Why we built a people operating system
Software companies are made of people. And we figured out that what works when we were CEO’s of a 50 person software company, did not work once we scaled the business into the hundreds of people. That’s when we really invested in formalizing the way people set goals, were evaluated, and grew in their careers. That meant a single goal-cascade across the company, standard titles, a defined career path for every role, and a single system of record for performance. Done well, this work gave us faster decisions, better retention, and a leadership team spending its time on people rather than paperwork.
The principle behind the work was that ad-hoc people management breaks at scale. When every manager ran their own review template in a Word document, when titles drifted from team to team, and when individual goals were not connected to anything larger, the company spent more time debating compensation, leveling, and promotions than running the business.
We adopted the Rockefeller Habits as the framework for how goals flowed through the company.

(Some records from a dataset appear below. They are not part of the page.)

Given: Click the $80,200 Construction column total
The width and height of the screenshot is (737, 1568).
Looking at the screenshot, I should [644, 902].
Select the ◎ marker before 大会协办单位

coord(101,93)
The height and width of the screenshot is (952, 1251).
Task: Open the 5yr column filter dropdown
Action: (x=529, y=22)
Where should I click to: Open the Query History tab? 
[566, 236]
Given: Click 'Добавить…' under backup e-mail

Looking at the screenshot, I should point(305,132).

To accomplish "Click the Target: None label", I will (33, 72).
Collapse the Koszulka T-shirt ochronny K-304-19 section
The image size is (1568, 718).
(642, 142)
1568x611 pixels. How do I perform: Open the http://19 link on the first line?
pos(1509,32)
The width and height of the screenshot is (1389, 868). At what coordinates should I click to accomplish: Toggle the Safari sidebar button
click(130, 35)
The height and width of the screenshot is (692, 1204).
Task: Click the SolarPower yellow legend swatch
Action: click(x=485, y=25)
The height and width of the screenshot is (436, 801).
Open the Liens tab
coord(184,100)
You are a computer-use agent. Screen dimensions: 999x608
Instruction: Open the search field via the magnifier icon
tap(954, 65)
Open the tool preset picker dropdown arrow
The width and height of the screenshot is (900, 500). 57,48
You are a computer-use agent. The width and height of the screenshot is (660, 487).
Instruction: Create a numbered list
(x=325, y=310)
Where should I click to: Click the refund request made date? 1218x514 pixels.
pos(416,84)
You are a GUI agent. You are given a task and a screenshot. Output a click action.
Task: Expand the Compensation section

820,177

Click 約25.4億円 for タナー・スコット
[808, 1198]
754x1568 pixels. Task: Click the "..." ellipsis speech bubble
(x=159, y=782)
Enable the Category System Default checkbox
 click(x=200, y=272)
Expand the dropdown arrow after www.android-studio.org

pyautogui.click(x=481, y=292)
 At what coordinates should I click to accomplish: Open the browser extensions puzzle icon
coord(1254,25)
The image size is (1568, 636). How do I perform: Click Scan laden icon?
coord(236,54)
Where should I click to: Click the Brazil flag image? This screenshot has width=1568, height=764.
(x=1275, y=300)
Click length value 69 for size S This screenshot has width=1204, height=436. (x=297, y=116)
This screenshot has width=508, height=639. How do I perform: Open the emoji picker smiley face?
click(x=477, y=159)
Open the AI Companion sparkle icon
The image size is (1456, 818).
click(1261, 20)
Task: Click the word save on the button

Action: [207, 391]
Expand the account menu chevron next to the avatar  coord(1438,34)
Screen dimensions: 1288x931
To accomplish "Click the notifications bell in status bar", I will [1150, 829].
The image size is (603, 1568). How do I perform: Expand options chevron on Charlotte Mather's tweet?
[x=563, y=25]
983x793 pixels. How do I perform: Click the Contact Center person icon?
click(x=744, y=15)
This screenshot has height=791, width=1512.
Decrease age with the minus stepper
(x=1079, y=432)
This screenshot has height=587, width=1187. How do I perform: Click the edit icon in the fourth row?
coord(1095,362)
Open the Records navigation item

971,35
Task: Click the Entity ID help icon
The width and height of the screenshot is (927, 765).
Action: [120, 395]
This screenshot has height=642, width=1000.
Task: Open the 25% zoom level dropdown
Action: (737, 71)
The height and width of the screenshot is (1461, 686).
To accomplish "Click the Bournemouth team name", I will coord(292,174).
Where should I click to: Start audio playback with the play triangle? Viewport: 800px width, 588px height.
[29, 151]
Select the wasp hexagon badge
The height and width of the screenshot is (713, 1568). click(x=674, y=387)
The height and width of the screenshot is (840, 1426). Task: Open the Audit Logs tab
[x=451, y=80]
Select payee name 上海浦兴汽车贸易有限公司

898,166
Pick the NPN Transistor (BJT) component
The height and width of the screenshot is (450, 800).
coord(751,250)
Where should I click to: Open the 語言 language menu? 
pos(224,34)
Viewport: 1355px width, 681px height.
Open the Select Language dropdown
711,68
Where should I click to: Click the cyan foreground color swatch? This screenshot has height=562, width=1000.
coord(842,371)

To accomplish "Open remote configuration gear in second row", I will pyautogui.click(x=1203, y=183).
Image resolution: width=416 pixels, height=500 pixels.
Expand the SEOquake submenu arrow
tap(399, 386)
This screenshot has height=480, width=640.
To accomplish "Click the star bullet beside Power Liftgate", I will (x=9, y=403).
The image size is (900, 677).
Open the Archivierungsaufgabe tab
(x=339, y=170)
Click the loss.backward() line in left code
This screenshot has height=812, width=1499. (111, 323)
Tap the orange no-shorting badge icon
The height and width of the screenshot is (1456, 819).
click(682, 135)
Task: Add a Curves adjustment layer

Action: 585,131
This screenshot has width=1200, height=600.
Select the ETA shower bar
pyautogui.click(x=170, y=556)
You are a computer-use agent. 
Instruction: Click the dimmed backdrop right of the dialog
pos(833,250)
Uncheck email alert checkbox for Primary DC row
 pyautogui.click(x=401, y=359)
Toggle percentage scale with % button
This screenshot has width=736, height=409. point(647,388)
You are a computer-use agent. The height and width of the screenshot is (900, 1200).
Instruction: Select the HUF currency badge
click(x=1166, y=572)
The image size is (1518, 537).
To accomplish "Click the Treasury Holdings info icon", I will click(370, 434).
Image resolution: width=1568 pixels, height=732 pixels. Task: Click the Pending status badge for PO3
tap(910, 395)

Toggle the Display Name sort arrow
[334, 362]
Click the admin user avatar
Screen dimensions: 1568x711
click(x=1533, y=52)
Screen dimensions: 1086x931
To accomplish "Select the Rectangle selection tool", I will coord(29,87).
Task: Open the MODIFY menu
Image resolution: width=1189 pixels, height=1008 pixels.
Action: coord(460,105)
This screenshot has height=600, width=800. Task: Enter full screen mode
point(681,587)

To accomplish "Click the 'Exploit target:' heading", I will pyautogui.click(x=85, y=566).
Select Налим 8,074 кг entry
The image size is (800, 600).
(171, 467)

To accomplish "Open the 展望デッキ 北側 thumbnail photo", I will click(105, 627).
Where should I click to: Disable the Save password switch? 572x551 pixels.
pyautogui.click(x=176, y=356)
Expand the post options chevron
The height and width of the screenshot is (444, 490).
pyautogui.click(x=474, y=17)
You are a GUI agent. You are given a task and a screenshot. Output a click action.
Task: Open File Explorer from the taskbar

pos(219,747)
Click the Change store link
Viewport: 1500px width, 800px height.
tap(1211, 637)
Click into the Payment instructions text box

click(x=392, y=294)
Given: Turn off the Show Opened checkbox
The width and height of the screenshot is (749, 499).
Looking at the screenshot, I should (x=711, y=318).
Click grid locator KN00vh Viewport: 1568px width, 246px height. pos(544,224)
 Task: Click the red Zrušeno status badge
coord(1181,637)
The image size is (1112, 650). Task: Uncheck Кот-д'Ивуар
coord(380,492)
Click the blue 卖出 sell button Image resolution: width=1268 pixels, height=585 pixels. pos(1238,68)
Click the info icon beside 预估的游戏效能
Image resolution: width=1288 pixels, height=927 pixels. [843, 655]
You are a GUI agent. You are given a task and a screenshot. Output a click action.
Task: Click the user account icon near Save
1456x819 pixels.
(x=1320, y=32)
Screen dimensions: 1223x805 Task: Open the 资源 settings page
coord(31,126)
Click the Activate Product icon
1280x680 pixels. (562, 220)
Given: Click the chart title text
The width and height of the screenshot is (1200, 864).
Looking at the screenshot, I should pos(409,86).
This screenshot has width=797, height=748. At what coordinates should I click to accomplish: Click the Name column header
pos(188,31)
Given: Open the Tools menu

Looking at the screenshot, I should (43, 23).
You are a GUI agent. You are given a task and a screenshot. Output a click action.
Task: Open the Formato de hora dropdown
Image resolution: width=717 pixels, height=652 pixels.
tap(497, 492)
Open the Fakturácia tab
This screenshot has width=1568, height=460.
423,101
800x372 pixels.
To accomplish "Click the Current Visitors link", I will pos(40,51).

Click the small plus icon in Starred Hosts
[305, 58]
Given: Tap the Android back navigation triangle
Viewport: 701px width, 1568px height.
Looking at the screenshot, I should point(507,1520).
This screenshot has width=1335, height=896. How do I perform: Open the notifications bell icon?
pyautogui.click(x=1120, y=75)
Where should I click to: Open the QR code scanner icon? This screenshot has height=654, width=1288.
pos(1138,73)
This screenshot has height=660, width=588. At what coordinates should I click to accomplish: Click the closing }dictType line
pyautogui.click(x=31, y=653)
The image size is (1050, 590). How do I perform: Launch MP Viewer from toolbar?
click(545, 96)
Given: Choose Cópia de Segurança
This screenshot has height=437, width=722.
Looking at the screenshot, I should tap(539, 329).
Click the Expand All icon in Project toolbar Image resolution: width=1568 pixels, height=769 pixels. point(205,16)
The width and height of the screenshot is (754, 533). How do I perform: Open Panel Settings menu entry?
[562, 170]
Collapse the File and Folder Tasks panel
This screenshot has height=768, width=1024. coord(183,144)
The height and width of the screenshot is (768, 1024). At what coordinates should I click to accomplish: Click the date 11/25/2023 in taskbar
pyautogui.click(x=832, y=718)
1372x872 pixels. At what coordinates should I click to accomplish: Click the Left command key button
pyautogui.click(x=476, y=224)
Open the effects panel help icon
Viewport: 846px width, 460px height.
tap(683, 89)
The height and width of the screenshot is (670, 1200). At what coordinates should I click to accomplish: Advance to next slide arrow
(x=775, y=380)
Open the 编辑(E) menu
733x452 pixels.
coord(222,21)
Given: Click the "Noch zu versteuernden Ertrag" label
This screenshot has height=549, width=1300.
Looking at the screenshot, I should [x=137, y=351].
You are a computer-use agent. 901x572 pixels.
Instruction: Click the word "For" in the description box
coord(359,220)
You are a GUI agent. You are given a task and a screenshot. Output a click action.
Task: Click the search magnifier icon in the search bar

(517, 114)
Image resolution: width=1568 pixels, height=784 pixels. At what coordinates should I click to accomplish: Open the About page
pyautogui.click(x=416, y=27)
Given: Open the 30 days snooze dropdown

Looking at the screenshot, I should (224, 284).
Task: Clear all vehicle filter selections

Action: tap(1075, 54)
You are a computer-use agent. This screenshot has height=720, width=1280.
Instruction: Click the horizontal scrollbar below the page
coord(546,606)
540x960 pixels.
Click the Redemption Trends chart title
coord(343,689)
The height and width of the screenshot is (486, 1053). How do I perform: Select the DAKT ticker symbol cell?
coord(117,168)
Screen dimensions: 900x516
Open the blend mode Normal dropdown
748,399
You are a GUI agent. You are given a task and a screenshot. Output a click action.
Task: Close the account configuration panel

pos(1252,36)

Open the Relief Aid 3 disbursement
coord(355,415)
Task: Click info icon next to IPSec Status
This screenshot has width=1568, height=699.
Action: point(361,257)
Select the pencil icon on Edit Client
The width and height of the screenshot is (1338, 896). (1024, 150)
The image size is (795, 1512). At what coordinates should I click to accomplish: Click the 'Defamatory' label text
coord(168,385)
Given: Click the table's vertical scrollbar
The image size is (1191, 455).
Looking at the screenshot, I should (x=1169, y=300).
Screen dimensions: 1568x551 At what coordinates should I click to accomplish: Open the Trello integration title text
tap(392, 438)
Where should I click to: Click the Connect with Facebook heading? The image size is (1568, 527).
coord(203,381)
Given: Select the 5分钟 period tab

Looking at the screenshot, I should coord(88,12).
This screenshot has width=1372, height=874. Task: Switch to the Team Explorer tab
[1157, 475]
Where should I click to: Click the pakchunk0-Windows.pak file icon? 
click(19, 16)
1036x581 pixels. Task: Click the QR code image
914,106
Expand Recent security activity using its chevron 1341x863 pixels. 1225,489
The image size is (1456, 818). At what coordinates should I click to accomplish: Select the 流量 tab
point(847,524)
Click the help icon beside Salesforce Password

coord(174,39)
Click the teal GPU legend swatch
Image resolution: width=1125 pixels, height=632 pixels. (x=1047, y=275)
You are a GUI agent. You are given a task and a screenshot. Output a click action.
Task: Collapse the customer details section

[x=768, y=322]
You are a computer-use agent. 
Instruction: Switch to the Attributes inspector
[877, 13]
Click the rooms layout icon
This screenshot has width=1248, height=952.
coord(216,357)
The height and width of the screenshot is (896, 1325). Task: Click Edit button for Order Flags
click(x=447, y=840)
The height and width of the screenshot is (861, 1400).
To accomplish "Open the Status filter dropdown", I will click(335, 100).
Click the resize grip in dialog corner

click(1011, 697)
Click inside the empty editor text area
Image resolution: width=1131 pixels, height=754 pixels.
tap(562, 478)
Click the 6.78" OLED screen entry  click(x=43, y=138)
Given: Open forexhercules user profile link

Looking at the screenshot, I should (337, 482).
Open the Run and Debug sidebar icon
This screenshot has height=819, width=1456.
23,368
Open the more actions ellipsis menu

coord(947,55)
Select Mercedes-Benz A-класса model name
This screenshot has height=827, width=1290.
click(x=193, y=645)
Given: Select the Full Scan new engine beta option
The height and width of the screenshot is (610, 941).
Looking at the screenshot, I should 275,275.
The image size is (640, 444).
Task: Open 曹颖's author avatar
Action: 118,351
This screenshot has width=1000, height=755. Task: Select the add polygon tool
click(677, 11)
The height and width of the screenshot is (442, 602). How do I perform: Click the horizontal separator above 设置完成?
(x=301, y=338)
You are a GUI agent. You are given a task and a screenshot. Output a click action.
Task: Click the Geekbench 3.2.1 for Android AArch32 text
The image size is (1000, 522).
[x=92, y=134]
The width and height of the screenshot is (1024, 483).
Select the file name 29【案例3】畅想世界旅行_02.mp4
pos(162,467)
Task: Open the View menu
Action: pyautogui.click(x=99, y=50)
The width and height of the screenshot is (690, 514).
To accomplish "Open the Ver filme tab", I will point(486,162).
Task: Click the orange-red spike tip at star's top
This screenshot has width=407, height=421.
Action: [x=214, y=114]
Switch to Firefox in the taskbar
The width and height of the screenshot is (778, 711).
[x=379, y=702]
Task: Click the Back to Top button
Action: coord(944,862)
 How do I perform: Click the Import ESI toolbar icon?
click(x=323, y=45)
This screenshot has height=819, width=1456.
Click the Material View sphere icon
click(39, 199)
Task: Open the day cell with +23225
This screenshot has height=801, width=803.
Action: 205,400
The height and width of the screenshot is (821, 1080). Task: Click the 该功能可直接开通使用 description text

The three pillars are priorities, data, and rhythm: a small set of annual and quarterly priorities at the company level, the metrics by which we tracked progress, and a meeting cadence that kept the leadership team aligned. Underneath that, we built a standard set of titles and a defined career path for every role, so that any employee could see what was required to reach the next level. The system that held it together was PerformYard.
In practice, the cycle ran the same way every quarter. Company priorities cascaded through team priorities to individual goals, which were entered into PerformYard at the start of the cycle. Reviews ran on a standard cadence, with 1:1 check-ins between formal cycles. Bonus calculations were tied to goal achievement against those entries, and career progression was tied to the same competency framework, so advancement was consistent across the company. Managers stopped maintaining their own Word documents and spreadsheets, and the review experience stopped varying from team to team.
Leaders spent less time on administration and more time developing people. Promotion and compensation decisions were faster and easier to defend. New hires saw the path in front of them from day one. The leadership team had visibility into how the organization was tracking against its goals, and our decisions were grounded in data we could point to.